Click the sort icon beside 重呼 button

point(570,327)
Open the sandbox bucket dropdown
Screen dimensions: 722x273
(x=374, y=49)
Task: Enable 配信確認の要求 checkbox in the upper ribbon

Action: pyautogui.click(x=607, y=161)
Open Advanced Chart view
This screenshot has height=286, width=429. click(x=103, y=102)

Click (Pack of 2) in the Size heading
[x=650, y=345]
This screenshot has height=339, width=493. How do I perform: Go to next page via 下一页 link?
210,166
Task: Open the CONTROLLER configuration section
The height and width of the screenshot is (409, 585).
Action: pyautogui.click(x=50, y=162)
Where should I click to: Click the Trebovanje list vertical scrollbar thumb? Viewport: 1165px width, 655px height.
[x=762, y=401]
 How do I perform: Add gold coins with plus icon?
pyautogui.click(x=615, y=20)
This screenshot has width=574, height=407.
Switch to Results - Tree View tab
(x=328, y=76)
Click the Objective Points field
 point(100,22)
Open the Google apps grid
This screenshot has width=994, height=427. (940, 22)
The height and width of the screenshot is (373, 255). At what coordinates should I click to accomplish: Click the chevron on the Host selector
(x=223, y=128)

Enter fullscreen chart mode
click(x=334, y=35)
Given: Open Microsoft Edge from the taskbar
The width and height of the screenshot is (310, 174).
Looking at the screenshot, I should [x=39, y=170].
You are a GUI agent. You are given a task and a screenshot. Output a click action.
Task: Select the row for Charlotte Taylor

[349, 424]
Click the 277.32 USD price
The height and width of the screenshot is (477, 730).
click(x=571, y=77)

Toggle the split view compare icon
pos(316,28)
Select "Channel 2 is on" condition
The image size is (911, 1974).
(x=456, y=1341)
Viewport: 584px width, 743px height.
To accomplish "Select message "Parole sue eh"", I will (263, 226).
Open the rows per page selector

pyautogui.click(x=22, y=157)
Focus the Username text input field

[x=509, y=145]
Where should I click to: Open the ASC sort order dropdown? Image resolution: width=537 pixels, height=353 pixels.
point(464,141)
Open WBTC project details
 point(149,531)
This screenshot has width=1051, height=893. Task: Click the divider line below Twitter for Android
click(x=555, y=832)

┄┄┄┄┄┄┄┄┄┄

### WHAT THIS TASK INVOLVES
Would you reproduce the full listing shown above, word for word?

### ANSWER SPACE
Click the sort icon beside 重呼 button

point(570,327)
Open the sandbox bucket dropdown
Screen dimensions: 722x273
(x=374, y=49)
Task: Enable 配信確認の要求 checkbox in the upper ribbon

Action: pyautogui.click(x=607, y=161)
Open Advanced Chart view
This screenshot has height=286, width=429. click(x=103, y=102)

Click (Pack of 2) in the Size heading
[x=650, y=345]
This screenshot has height=339, width=493. How do I perform: Go to next page via 下一页 link?
210,166
Task: Open the CONTROLLER configuration section
The height and width of the screenshot is (409, 585).
Action: pyautogui.click(x=50, y=162)
Where should I click to: Click the Trebovanje list vertical scrollbar thumb? Viewport: 1165px width, 655px height.
[x=762, y=401]
 How do I perform: Add gold coins with plus icon?
pyautogui.click(x=615, y=20)
This screenshot has width=574, height=407.
Switch to Results - Tree View tab
(x=328, y=76)
Click the Objective Points field
 point(100,22)
Open the Google apps grid
This screenshot has width=994, height=427. (940, 22)
The height and width of the screenshot is (373, 255). At what coordinates should I click to accomplish: Click the chevron on the Host selector
(x=223, y=128)

Enter fullscreen chart mode
click(x=334, y=35)
Given: Open Microsoft Edge from the taskbar
The width and height of the screenshot is (310, 174).
Looking at the screenshot, I should [x=39, y=170].
You are a GUI agent. You are given a task and a screenshot. Output a click action.
Task: Select the row for Charlotte Taylor

[349, 424]
Click the 277.32 USD price
The height and width of the screenshot is (477, 730).
click(x=571, y=77)

Toggle the split view compare icon
pos(316,28)
Select "Channel 2 is on" condition
The image size is (911, 1974).
(x=456, y=1341)
Viewport: 584px width, 743px height.
To accomplish "Select message "Parole sue eh"", I will (263, 226).
Open the rows per page selector

pyautogui.click(x=22, y=157)
Focus the Username text input field

[x=509, y=145]
Where should I click to: Open the ASC sort order dropdown? Image resolution: width=537 pixels, height=353 pixels.
point(464,141)
Open WBTC project details
 point(149,531)
This screenshot has width=1051, height=893. Task: Click the divider line below Twitter for Android
click(x=555, y=832)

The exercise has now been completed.